They may look fun and appealing, but these are a guaranteed tourist trap. The rickshaw riders are smooth talkers and will entice you with an offer of “no payment necessary” if you don’t like the ride. Unfortunately, there’s always a catch. Whatever you choose to pay, the rider will insist that it is insufficient. If you choose not to pay, the rider may just start getting verbally abusive and draw in a huge crowd to pressurize you into paying. In the worst-case-scenario, some of these riders are affiliated with local gangs. They will end up taking you to a secluded spot and then proceed to rob you of all your belongings.
Avoid these rickshaws when you're out on the street. If you really wish to experience it, speak to your hotel manager and ask them to arrange one for you on behalf of the hotel. This does a good job of transferring some of the liability to your hotel.
Photos with street vendors
This is another tourist trap. These vendors will build rapport with you and then try to convince you to purchase their wares. This is all good – and we also believe in purchasing local products and supporting the local community. However, if you receive an offer to take a photo with them, do stay alert. Very often they work in groups and will hound you to pay “extra for the photo” after you have taken it. Being chased by a multitude of demanding street vendors whilst on holiday – I’m going to take a wild guess that this is definitely NOT on your bucket list!
If you do find yourself in such a situation, it may be sensible to just delete the photos instead of getting into an altercation.
Milk for babies
You may have just had lunch or dinner and be heading happily back to your hotel, when you're suddenly be confronted by a tearful local with a child. The local will probably mention tearful stories about how the child they have is hungry, whilst asking you to purchase some milk for the baby. Chances are that you will then be taken to a shop where the milk will be sold to you at an inflated price. And, once you leave, the milk will be returned to the shop and the local and the shopkeeper will split the money between themselves.
Empathize with the local, but avoid being directed to the shop. If you really feel like buying the milk, open the milk packet yourself to ensure that the child will benefit from it.

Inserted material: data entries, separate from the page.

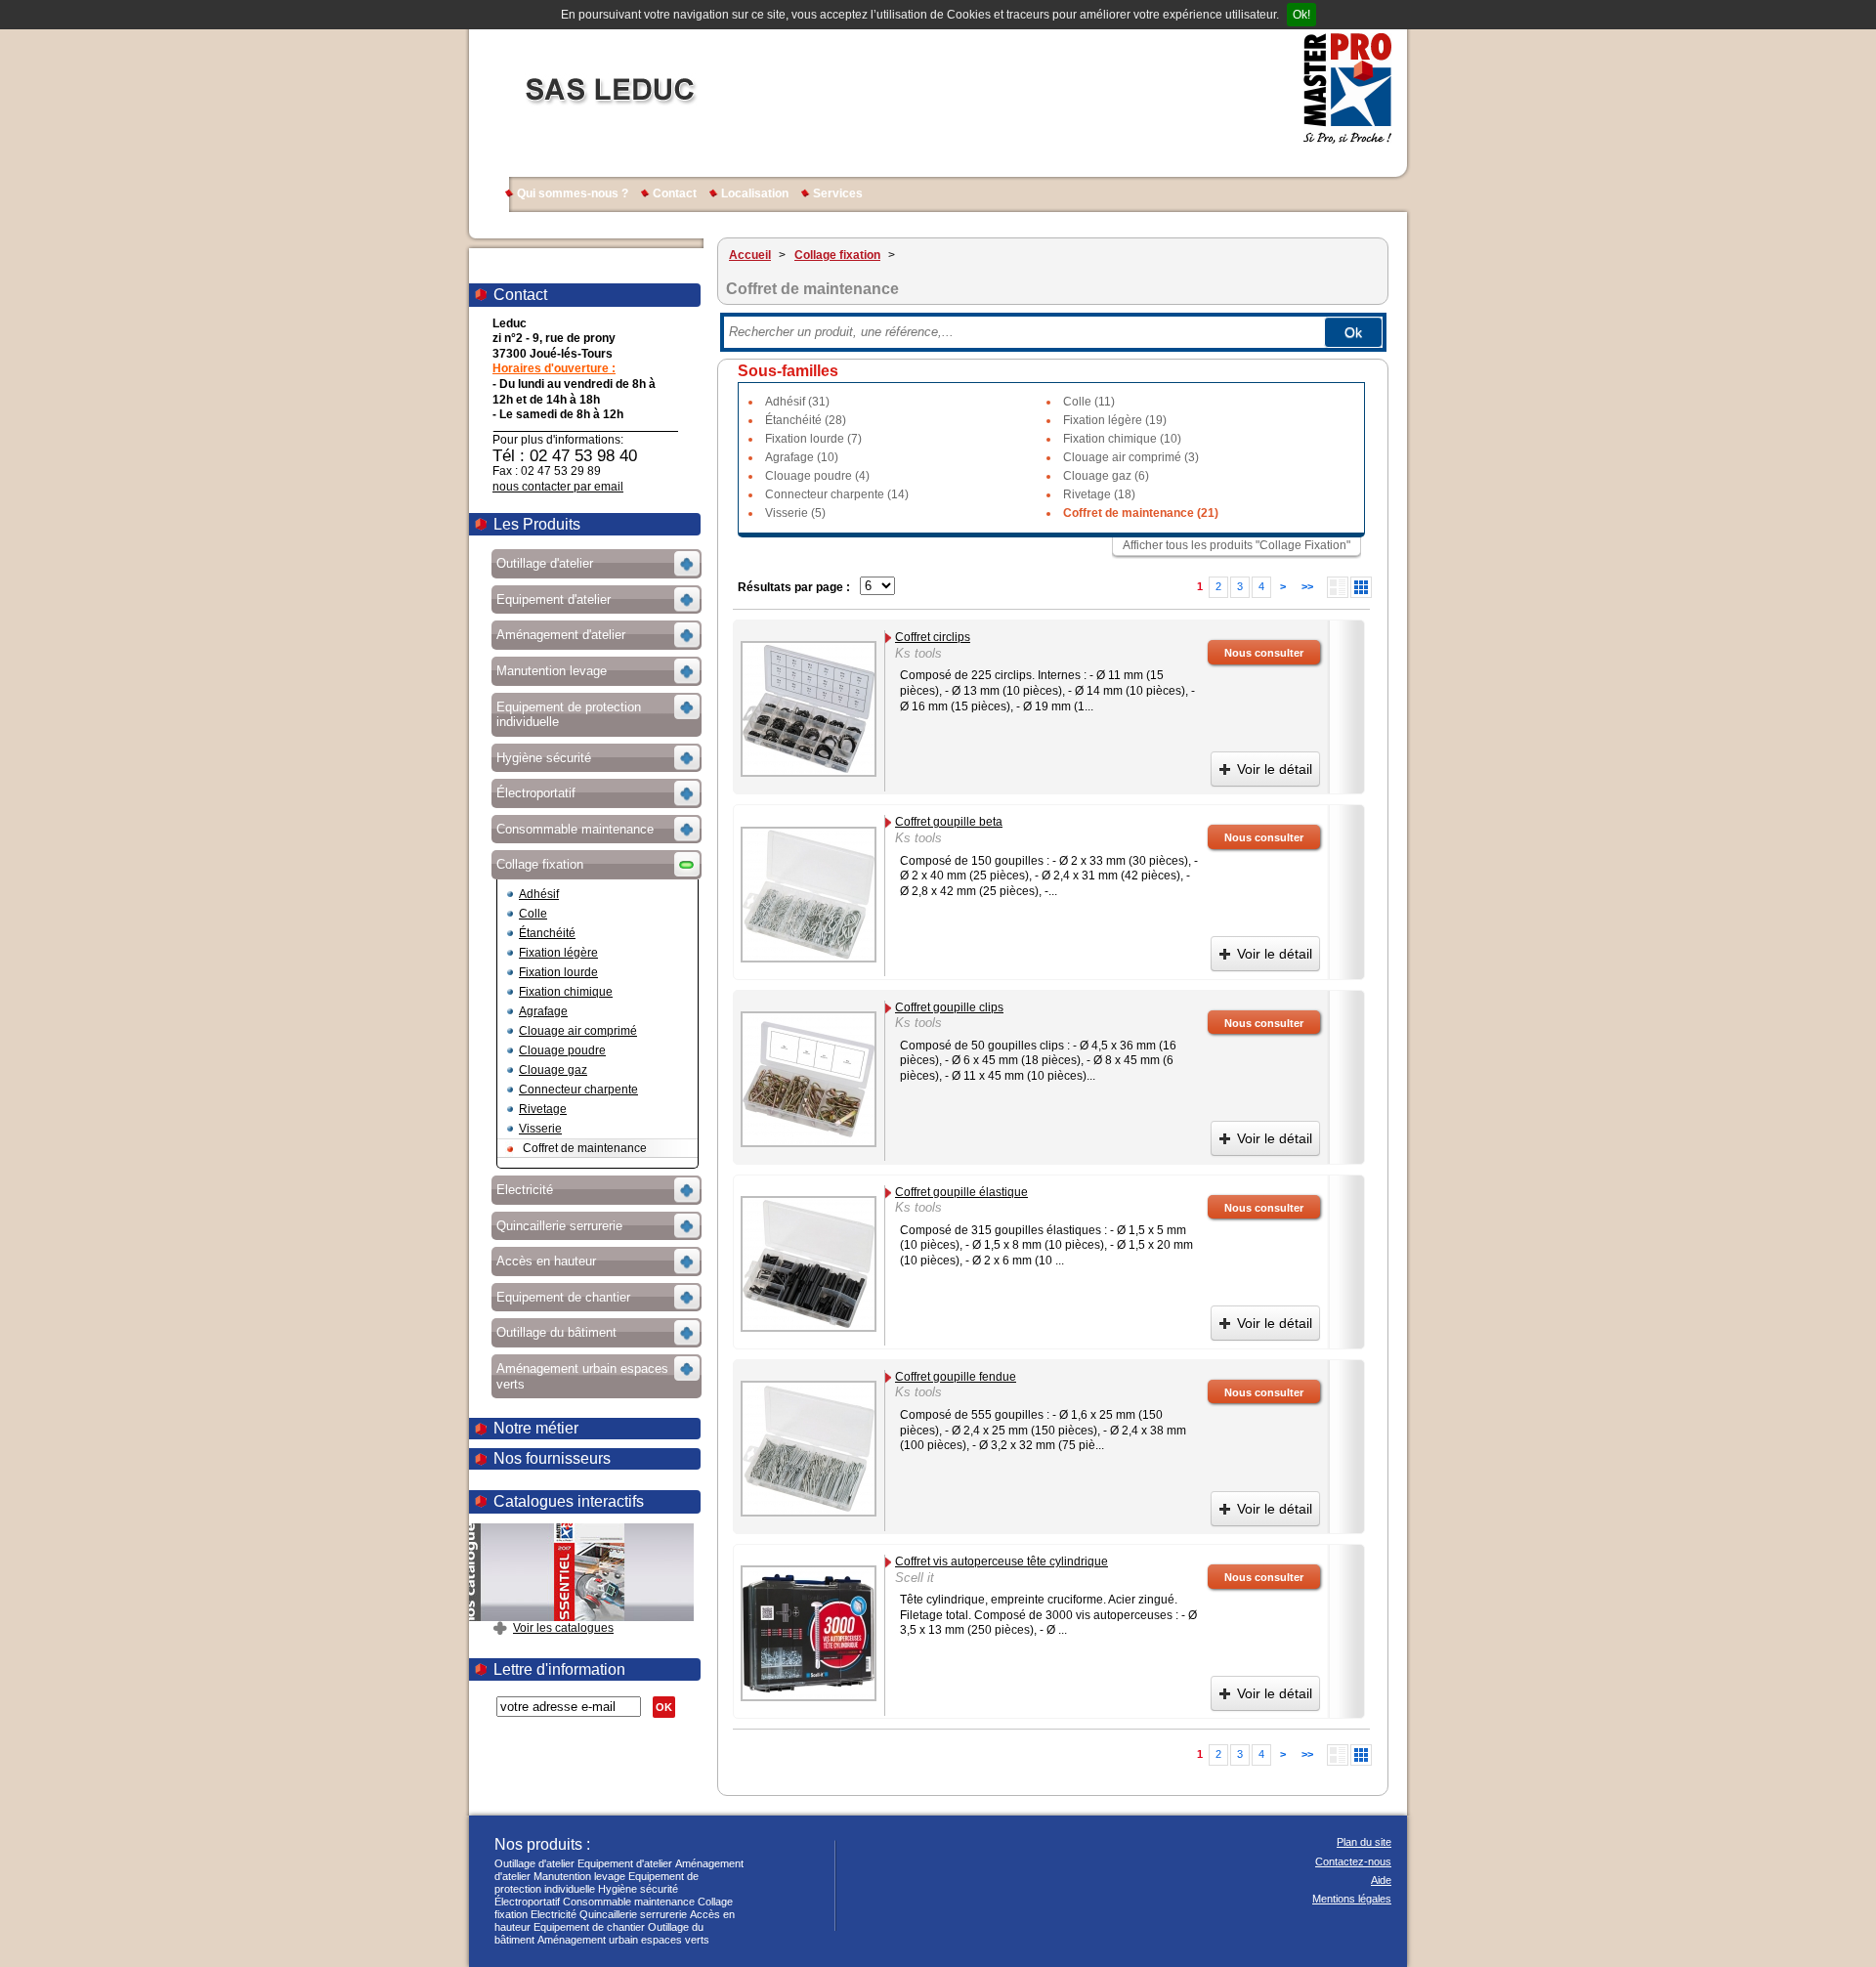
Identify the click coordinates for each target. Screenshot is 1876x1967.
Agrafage (543, 1011)
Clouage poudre (562, 1050)
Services (838, 193)
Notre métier (535, 1428)
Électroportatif (527, 1901)
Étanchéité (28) (805, 420)
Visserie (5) (795, 513)
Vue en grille (1361, 587)
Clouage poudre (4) (817, 476)
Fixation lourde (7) (813, 439)
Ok (1353, 332)
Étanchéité (547, 933)
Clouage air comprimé (578, 1031)
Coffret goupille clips (949, 1007)
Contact (675, 193)
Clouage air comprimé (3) (1131, 457)
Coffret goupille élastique (961, 1192)
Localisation (755, 193)
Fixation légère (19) (1115, 420)
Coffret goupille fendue (955, 1377)
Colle (533, 913)
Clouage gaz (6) (1106, 476)
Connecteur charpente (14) (837, 494)
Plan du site (1364, 1842)
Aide (1381, 1880)
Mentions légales (1351, 1898)
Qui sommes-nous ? (572, 193)
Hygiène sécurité (638, 1889)
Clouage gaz (553, 1070)
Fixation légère (558, 953)
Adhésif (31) (797, 401)
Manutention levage (579, 1876)
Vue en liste (1337, 587)
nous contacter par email (557, 486)
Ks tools (918, 653)
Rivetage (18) (1099, 494)
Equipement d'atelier (624, 1863)
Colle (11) (1089, 401)
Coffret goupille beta (948, 822)
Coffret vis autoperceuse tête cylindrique (1001, 1561)
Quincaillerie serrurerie (633, 1914)
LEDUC (609, 88)
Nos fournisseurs (552, 1458)
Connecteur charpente (578, 1089)
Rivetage (543, 1109)
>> (1307, 586)
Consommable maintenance (629, 1901)
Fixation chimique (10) (1122, 439)
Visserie (540, 1128)
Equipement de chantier (589, 1927)
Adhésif (539, 894)
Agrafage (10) (801, 457)
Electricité (553, 1914)
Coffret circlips (932, 637)
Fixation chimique (566, 992)
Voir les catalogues (563, 1628)
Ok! (1301, 14)
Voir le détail (1274, 769)
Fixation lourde (558, 972)
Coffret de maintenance (585, 1148)
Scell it (914, 1577)
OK (664, 1707)
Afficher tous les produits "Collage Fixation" (1236, 545)
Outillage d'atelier (534, 1863)
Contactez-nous (1353, 1861)
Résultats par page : (794, 587)
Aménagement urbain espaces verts (623, 1940)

Tour operators and tour guides
Be wary of tour operators who actively try to sell you their tours by promising a ridiculously low price. This specifically happens in Hanoi, where you are trying to book your Halong Bay Tour. Halong Bay is magical, but this experience can be ruined when things start going wrong from the very start. Thankfully, we did our research and were wary of hearing about boats where travelers got robbed, their rooms got flooded and, during our time at Halong Bay, we actually did witness a boat catch on fire.
It’s a pretty detailed account and stay tuned for our feature next week about how we chose our Halong Bay tour operator!
Not all restaurants are bad, but many keep a “separate tourist menu”, with inflated prices and often charges mentioned in US dollars, instead of the local currency. Steer clear of these places! Also avoid partaking of “seemingly complimentary finger food” such as fruits or bread-sticks, as these sometimes have exorbitant charges attached to them.
Always try to check TripAdvisor or online for restaurant reviews, and ensure that you are aware of everything you have ordered so that you can double-check it against your bill.
Airport taxi drivers
This one is a goldmine! From charging for parking, and charging you twice or thrice the normal fare, these taxi drivers also often operate another scheme – telling you that they do not recognize your hotel (after you have left the airport premises) or telling you that the hotel you have booked is closed. They will then take you to another hotel and convince you to check in there – these taxi drivers earn a commission from every new hotel guest they bring to the hotel.
Best to arrange for your original hotel to arrange airport pickup, or alternatively just use Uber!
Motorbike/ scooter rental
Motorbikes or scooters are a favoured form of self-transport used by backpackers and tourists when they visit South East Asia. Unfortunately, there are some fraudulent rental places that could seriously dent your adventurous spirit. Some places claim that you have “damaged” their motorbike once you have returned it to them and then charge you for “repairs”. Other places engage someone to follow you and then “steal” your bike so that later they can charge you for compensation for loss of the Bike and also threaten to report you to the police if you don’t pay for a brand new bike.
Only rent from reputable places, after checking reviews. If you are long-time friends with any of the locals, ask them for personal recommendations.